Version control (pt. 2): Generations and intended use

In the previous post I gave a little introduction to Version control, explaining a few basics that help to understand the topic. This post assumes you know these things that version control systems have in common. So now it’s time to discuss what sets them apart – not individually, yet, but in terms of characteristics some of them share with each other.

Generations

Each version control system (VCS) has its unique advantages and disadvantages. However there are some traits which are common to several of them. And since the programs that share those traits were typically released rather close to each other, it makes sense to speak of generations of version control systems.

So far there are three of them with the first obviously being the oldest and the third generation the newest. What may surprise you is the fact that the earlier versions, even though being much more limited, have not completely disappeared. How come? Well, just keep it in mind while we take a look at those generations. Perhaps you can see where tools of older generations may still make sense!

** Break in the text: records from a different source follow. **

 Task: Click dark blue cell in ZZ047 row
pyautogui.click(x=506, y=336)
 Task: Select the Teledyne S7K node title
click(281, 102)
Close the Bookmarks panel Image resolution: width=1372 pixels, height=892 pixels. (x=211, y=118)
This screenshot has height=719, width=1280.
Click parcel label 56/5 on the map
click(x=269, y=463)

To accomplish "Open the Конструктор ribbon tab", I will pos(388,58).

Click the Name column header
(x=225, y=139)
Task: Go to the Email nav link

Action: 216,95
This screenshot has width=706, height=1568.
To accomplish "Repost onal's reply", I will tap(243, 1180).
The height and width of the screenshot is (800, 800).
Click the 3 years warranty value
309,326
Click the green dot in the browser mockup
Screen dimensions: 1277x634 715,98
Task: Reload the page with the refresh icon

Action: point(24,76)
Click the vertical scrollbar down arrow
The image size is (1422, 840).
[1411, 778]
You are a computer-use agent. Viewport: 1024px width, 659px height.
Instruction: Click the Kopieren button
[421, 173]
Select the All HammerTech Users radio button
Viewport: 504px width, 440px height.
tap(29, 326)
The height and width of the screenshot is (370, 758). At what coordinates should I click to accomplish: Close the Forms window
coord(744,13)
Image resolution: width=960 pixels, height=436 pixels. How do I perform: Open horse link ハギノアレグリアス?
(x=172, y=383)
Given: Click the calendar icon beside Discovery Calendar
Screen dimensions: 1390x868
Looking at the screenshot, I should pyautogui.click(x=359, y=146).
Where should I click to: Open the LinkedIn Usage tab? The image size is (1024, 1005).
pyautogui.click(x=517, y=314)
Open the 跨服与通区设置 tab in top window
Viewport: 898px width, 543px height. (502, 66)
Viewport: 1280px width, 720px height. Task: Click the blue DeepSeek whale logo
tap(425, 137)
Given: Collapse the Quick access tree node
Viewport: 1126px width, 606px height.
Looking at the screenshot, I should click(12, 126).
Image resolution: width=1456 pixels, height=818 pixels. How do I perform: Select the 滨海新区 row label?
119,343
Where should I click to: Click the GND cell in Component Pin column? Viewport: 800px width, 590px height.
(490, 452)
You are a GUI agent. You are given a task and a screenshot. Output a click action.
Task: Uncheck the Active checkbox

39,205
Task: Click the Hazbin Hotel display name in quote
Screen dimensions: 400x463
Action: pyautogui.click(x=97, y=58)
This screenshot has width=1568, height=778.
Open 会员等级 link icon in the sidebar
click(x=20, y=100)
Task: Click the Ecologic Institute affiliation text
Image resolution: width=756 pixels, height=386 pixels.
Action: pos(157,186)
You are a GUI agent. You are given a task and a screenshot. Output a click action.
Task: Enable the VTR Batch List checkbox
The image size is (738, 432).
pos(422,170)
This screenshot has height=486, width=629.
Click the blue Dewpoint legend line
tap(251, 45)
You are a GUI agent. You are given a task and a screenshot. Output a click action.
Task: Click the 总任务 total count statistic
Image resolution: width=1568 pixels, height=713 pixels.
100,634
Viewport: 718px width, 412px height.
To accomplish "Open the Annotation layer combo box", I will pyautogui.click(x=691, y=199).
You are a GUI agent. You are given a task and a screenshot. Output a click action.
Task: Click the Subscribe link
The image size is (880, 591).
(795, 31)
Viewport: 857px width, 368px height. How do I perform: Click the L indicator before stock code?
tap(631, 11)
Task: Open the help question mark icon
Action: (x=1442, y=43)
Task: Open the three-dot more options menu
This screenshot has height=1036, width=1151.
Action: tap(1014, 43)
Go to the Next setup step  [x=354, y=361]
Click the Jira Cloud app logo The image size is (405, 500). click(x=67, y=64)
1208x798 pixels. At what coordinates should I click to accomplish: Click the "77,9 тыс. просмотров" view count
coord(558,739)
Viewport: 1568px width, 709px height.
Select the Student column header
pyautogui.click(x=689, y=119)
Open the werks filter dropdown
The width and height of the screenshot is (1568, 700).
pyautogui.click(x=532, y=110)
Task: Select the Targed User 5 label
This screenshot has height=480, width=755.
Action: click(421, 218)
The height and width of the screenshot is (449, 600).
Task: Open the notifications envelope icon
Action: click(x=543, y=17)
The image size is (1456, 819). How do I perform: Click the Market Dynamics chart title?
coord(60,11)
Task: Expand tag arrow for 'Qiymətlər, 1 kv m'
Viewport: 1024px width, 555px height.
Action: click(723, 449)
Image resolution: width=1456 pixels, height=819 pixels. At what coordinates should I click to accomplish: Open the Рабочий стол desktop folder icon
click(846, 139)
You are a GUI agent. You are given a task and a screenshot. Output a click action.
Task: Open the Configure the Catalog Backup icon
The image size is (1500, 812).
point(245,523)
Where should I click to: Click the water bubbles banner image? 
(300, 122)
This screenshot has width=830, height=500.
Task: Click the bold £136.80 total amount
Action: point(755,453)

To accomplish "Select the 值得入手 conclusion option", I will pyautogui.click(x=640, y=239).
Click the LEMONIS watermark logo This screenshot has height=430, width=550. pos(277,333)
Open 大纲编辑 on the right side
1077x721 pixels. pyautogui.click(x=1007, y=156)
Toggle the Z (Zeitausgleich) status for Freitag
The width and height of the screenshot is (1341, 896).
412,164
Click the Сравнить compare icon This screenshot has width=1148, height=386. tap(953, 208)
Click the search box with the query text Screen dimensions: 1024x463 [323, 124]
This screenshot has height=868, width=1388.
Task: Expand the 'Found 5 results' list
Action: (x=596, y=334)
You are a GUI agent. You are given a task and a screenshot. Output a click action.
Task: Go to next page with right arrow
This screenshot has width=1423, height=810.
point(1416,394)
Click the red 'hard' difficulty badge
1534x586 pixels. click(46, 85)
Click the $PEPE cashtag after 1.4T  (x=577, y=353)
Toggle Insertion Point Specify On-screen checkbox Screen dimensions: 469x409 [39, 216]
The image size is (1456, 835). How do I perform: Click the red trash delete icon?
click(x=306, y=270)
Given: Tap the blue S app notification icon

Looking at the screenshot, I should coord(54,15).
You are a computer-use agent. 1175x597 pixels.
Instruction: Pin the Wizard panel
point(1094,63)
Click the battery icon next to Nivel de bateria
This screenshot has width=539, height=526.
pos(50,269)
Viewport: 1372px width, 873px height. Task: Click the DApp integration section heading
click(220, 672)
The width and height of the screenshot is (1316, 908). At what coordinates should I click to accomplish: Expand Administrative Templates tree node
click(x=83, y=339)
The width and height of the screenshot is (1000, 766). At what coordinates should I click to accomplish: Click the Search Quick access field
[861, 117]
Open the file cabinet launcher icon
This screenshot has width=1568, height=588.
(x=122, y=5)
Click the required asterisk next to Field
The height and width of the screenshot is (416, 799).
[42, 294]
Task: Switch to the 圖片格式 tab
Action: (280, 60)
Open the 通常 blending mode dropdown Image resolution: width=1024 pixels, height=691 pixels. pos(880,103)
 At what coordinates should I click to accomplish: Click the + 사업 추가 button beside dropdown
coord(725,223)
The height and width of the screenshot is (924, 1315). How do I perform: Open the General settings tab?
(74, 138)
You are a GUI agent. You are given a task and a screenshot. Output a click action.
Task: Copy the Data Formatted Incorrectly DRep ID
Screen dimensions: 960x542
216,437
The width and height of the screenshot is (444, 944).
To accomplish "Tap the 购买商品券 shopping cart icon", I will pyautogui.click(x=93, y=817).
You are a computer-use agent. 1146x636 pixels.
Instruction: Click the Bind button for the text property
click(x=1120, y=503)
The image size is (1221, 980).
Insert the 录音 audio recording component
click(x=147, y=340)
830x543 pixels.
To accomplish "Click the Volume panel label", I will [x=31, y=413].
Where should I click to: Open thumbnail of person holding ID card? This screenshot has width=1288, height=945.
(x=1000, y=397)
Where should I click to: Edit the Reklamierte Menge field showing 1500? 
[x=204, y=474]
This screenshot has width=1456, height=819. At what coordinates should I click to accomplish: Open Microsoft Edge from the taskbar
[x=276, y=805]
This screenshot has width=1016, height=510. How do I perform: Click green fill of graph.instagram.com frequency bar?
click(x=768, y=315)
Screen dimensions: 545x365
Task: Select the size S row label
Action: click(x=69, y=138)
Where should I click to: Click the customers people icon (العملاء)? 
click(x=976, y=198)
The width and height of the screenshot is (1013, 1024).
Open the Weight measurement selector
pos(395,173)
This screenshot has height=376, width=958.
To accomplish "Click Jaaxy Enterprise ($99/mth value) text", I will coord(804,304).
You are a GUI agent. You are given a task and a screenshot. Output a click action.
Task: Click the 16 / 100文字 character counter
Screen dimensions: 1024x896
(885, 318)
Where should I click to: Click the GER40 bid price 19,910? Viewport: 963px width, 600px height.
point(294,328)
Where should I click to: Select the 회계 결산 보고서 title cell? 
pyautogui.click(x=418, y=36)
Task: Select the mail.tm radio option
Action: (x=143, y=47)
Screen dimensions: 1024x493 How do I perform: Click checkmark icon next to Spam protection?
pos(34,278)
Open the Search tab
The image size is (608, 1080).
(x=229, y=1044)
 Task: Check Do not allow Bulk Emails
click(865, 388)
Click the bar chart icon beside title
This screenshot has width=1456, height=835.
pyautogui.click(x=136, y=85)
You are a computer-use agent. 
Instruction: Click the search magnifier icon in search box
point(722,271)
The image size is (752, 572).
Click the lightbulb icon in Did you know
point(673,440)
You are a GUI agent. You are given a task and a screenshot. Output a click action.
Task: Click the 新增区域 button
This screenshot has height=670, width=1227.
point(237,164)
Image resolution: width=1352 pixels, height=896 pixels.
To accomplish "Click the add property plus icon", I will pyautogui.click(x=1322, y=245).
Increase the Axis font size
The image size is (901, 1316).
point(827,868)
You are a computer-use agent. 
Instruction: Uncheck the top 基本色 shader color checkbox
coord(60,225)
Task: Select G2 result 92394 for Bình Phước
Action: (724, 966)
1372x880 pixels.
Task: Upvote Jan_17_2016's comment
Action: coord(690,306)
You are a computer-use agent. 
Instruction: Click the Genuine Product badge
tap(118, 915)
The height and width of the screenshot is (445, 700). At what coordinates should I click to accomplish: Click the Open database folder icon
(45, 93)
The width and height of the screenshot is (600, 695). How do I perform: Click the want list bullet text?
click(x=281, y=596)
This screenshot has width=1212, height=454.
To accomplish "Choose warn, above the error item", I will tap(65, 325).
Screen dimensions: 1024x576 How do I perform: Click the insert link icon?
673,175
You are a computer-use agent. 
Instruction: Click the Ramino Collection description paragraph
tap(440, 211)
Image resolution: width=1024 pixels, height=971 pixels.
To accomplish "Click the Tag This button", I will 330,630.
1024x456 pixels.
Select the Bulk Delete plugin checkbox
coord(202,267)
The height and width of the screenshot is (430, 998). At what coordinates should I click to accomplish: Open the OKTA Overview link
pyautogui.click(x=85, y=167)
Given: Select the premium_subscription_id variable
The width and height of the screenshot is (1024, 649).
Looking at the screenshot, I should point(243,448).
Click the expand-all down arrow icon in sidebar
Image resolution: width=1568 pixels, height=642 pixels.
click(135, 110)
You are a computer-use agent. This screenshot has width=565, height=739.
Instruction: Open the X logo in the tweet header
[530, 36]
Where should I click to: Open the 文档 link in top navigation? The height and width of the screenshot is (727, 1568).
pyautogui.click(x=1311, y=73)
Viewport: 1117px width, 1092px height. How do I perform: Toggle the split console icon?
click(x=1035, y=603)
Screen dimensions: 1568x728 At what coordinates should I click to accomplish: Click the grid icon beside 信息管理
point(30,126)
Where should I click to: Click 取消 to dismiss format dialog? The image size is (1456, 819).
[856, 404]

The previous article discussed manual “version control” and its limitations. In short: It can work for you if your project is rather small, you’re working on it alone and you’ve got the discipline to always do proper file backup before you make bigger changes. In a world of more sophisticated software it’s quite unlikely that many projects meet all of those requirements. Therefore it totally makes sense to develop programs that would assist you in doing proper version control on your projects.

The first generation

The first generation did exactly that: It preserved any changes you made to a single file. Yes, it is one characteristic trait of the first generation that it works on a per-file basis. Version control is entirely separate for each and every file that you choose to record changes for. For each file it manages, the VCS creates a “history file” which contains all the differences from one version to the next plus a comment.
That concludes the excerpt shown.